And after suffering for years with Comcast's DVRs (Scientific Atlanta, and now Motorola) I can say that 10 bucks a month more is worth it! The 6412 interface is actually not that bad, but there are some real rough spots and some nasty bugs. And I have a feeling that the TiVo software will suffer one of the same problems that the 6412 has... when you unplug it, you lose *all* guide data... how lame is that?!?


----------



## dt_dc

Cabrill said:


> Is it not user upgradeable? I read plenty of threads on AVSForums about people plugging in external SATA drives(up to 120GB) to double the amount of recording space, and there IS more than one SATA spot.


AFAIK, no one has successfully added an external drive to a Motorola box. The external ports are there ... and lots of talk of them being enabled "soon" ... but nothing yet.

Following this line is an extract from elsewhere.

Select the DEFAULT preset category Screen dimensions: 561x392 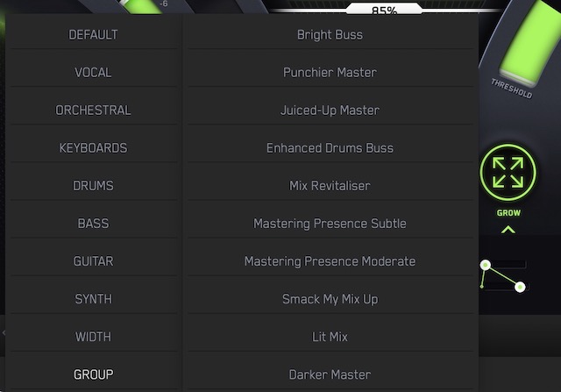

The Scientific Atlanta boxes however (8300 and 8300HD) ... those have external SATA ports ... and they are active and usable for many people. It depends on the exact version of your firmware ... but for most people running SARA they are active. I dunno about Passport.


----------



## TR7spyder

mst3k said:


> Ok as someone who is really sick to death of the video dropouts and audio skips with Directv HDTivo and considering jumping to cable for the bandwidth, Please, rather than just call the Motorola HD DVR horrible, would you mind saying, why??
> Please elaborate on why you think the motorola is horrible.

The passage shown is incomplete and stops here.